Religions Around The World

In the early morning hours, monks can be seen walking on their alms round in Kanchanaburi, Thailand
Showing humility and detachment from worldly goods, the monk walks slowly and only stops if he is called. Standing quietly, with his bowl open, the local Buddhists give him rice, or flowers, or an envelope containing money.  In return, the monks bless the local Buddhists and wish them a long and fruitful life.
Christians Celebrate Good Friday
Enacting the crucifixion of Jesus Christ in St. Mary's Church in Secunderabad, India. Only 2.3% of India's population is Christian. 
Ancient interior mosaic in the Church of the Holy Saviour in Chora
The Church of the Holy Saviour in Istanbul, Turkey is a medieval Byzantine Greek Orthodox church.
Dome of the Rock located in the Old City of Jerusalem
The site's great significance for Muslims derives from traditions connecting it to the creation of the world and to the belief that the Prophet Muhammad's Night Journey to heaven started from the rock at the center of the structure.

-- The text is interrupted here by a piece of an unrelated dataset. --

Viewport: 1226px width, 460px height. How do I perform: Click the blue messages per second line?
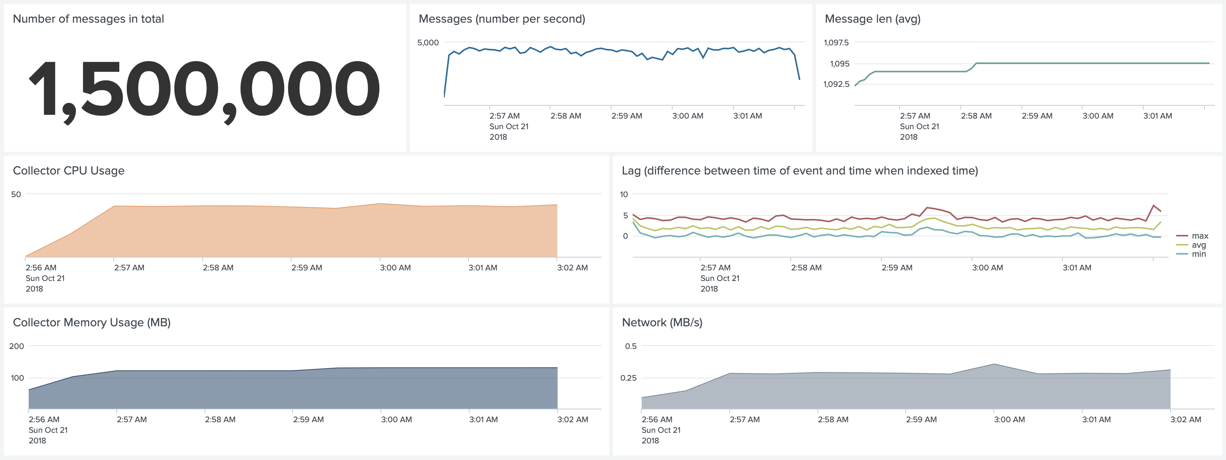pos(619,50)
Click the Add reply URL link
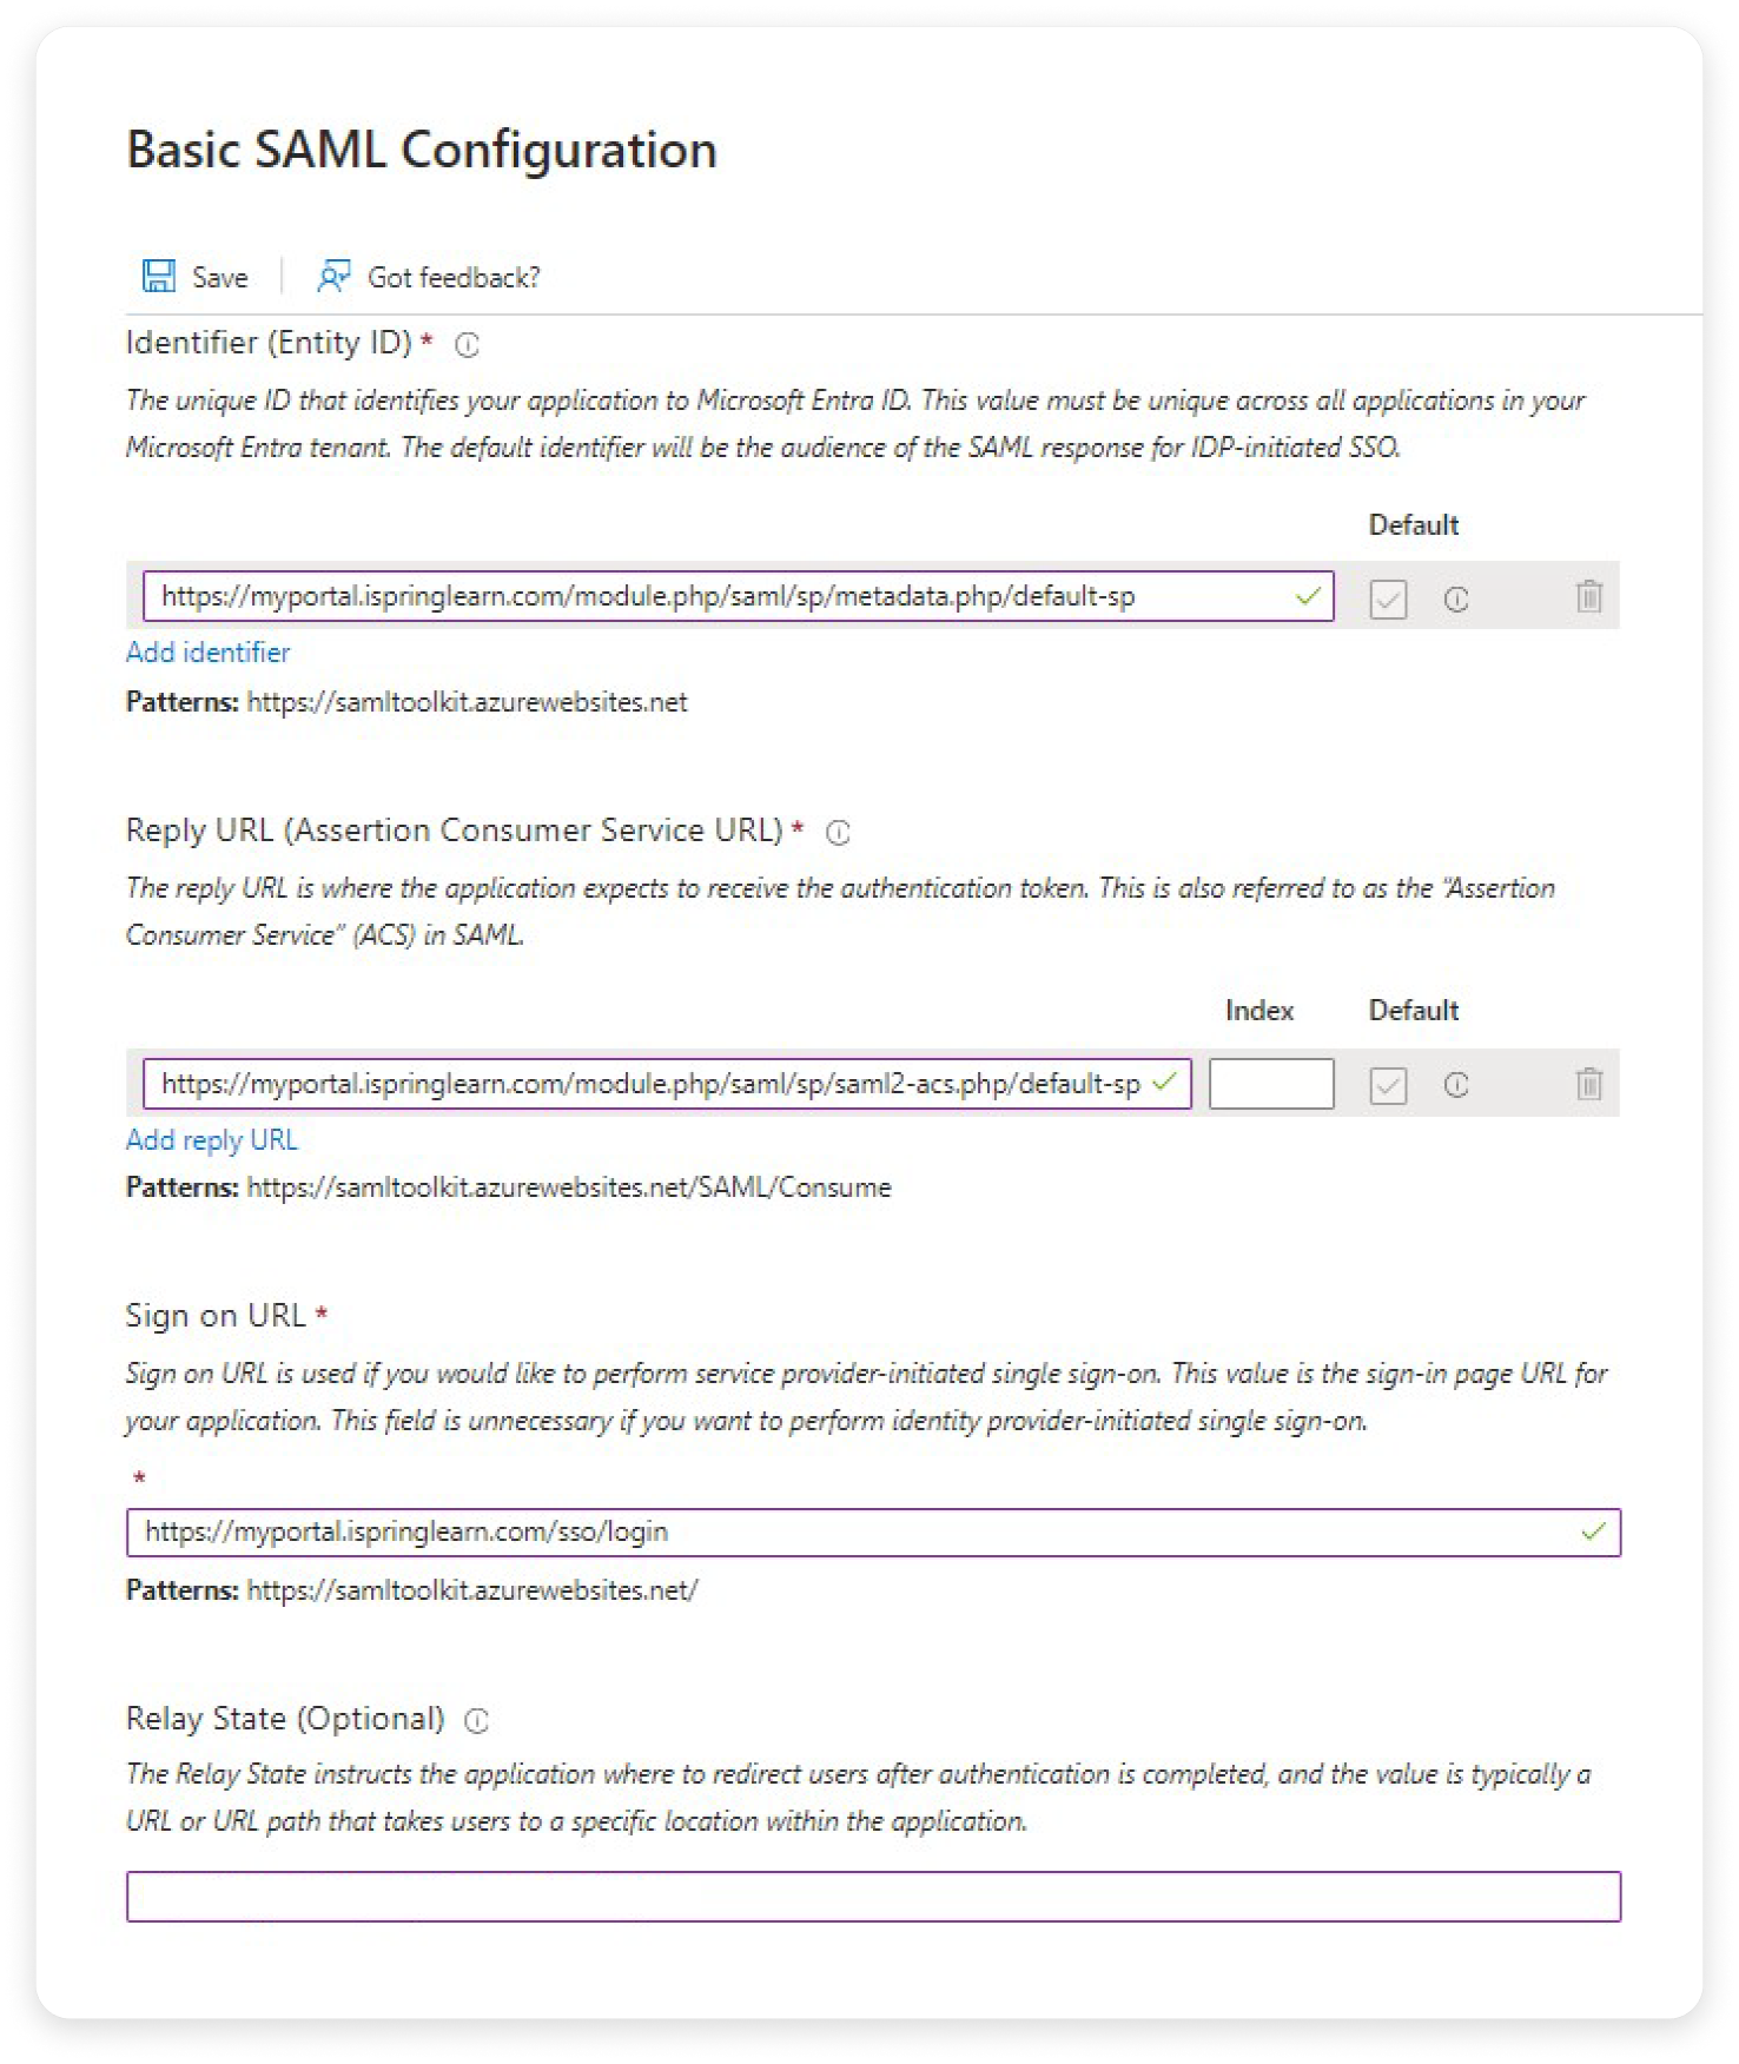This screenshot has width=1739, height=2064. click(212, 1139)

Holi Festival in Mathura, India
Holi is a Hindu festival that marks the end of winter. Also known as the “festival of colors”,  Holi is primarily observed in South Asia but has spread across the world in celebration of love and the changing of the seasons.
Jewish father and daughter pray at the Wailing Wall in Jerusalem, Israel.
Known in Hebrew as the Western Wall, it is one of the holiest sites in the world. The description, "place of weeping", originated from the Jewish practice of mourning the destruction of the Temple and praying for its rebuilding at the site of the Western Wall.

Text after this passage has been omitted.